## start Text segment
Did you know that there are submerged islands called seamounts in the deep-sea around the Galápagos Islands? In this post, I discuss the latest nerdy but cool findings and challenges in researching Galapagos deep-sea environments.
My first time studying the deep-sea was in 2008, as an intern, doing my bachelor’s degree thesis at the Marine Science Institute of Barcelona. At that time, I was analyzing hours of videos from the manned submersible JAGO and the remotely operated vehicle Super Achilles between depths of 200 and 800 meters. I was amazed by the biodiversity in these remote ecosystems, such as the cold-water-coral, deep-sea communities at the Gulf of Lions canyons. Little was known by then, and still very little is known now, on the species that inhabit these places! Destiny (and persistence) brought me back to study this amazing deep-sea world nine years later in the Galapagos, to lead the deep-sea and seamounts of the Galapagos Marine Reserve Project at the Charles Darwin Foundation.
Observing the essence of evolution
When I visited the Galapagos Islands for the first time as a tourist, I got to see the essence of evolution observing the giant tortoises and Darwin finches. I had the opportunity to enjoy diving and snorkeling to see the amazing marine biodiversity, including the marine icons of Galapagos: sharks, marine iguanas and sea lions. But there is a hidden place that I didn’t see as a tourist, and Darwin didn’t get to see it either: the Galapagos deep-sea, and in particular the submerged islands of Galapagos!
The deep-sea (considered the waters below 200m/656ft) represents the vast majority (97%) of the Galapagos Marine Reserve. Yet, we know very little as historically it has been technologically and economically challenging to study these remote places. But, we know the deep sea contains different ecosystems, and the organisms that live there tolerate harsh environments, in a space with extreme temperatures and no light. However, within the vast deep-sea, there are underwater mountains, called seamounts, that are often teeming with life.
## end Text segment
## start Recorded data
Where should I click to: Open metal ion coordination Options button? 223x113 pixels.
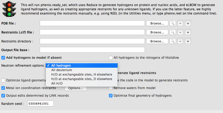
## end Recorded data
■ Directives
a – Check each statement against the post on the Galapagos deep sea and answer yes or no, quoting the words of the post that decide it: (i) The author first studied the deep sea in 2008 as an intern at the Marine Science Institute of Barcelona. (ii) The deep sea makes up about half of the Galapagos Marine Reserve. (iii) The author saw the submerged islands of Galapagos while visiting as a tourist.
b – Carry the post on the Galapagos deep sea forward from its final sentence.

■ Results for each task
a –
(i) Yes: "My first time studying the deep-sea was in 2008, as an intern, doing my bachelor’s degree thesis at the Marine Science Institute of Barcelona."
(ii) No: "The deep-sea (considered the waters below 200m/656ft) represents the vast majority (97%) of the Galapagos Marine Reserve."
(iii) No: "But there is a hidden place that I didn’t see as a tourist, and Darwin didn’t get to see it either: the Galapagos deep-sea, and in particular the submerged islands of Galapagos!"

b –
A mix of hard substrate and nutrient-rich waters creates the right conditions for some hardy deep-sea colonizers such as corals, sponges, other invertebrates and fishes. This congregation of mysterious animals often forms complex and beautiful deep-sea reef ecosystems, that host impressive biodiversity and provide numerous ecosystem services. For example, seamounts support both local artisanal fisheries that rely on many deep-sea-dwelling fish species, and also tourism (“pesca vivencial”) in the Galapagos Marine Reserve.
Seamounts are underwater mountains rich of biodiversity that rise from the seafloor but don’t reach the sea surface. There are estimated to be more than 350 in the Galapagos Marine Reserve and 100,000 around the world that are more than 1 km in height, and speculatively 25 million more than 100 meters in height (Staudigel et al., 2010; Wessel et al., 2010).
During my last year on the seamounts project, we have worked intensely to identify the species collected on previous deep-sea expeditions and characterize these deep-sea communities. From the hundreds of hours of video and specimens collected between 200 and 3,500 meters (or 11,483 feet), we have identified more than 200 species, working collaboratively with around 30 international taxonomists.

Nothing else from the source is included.